1

I am not a seasoned BI developer so I need help populating my fact table. Firstly, I have populated all my Dimensions from my production database (I'm not using a staging database or tables) using the appropriate SSIS components.

DimParent, DimStudent, DimManager, and DimFacilitator use the natural key as the primary key. The rest of the dimensions use a surrogate key as the primary. The reason for using the natural keys is because I have the same database model for my production(OLTP) database over multiple different schemas (which act as my different Campus locations). DW Diagram

My measureable data is still in my production database and I can't seem to figure out how to populate my fact table. Production OLTP

I was thinking of using a large query with a join but it might get too complex regarding the way I populated my DimAssessmentType by using the query:

select PK_Assessment, [Description] 
from Auckland_Park.Assessment 
union 
select 3, 'International'
Jnr
  • 1,504
  • 2
  • 21
  • 36
  • I don't understand....do you need help writing an insert statement or something? – rory.ap Oct 19 '15 at 13:08
  • And? What have you tried? Where are you stuck? What help do you need? – Ragul Oct 19 '15 at 13:12
  • I want to populate my Fact table. I have tried a large select statement with joins but as I mentioned, I don't think it will work. Could it? Will it be that simple? – Jnr Oct 19 '15 at 13:18
  • You tried it but you don't think it will work? Doesn't seem like you actually tried it. – Nick.Mc Oct 19 '15 at 13:19
  • 1
    You can't get data into a table without an insert statement or a select into statement... – rory.ap Oct 19 '15 at 13:24

1 Answers1

4

Don't be inconsistent. Use surrogate keys for everything. Then no matter what happens (i.e. a campus comes online that does not follow this rule), you can account for it. Being inconsistent is just making work for yourself. Do the design right now. It's a hell of a job reloading a dimension and fact after you've got three years data in your fact.

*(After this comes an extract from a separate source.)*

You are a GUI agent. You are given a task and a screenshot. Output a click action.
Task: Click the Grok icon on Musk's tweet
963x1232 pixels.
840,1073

Anyway. The way I populate a fact is:

  1. Load the facts into a staging table.
  2. The staging table has additional columns which contain your surrogate keys
  3. Run an update statement on your staging table that fills in the surrogate keys
  4. Pick an appropriate window in your fact. Delete and reload that window

It sounds like you might want to do an "inline lookup" in SSIS instead to find SK's. That's fine but it does make it difficult to troubleshoot. Also the SSIS lookup component doesn't scale well (i.e. works for few rows and is very very slow for many rows). Also it doesn't do SCD's very well.

Your statement " I can't seem to figure out..." is very vague. Follow the four steps above and tell me which one you can't figure out.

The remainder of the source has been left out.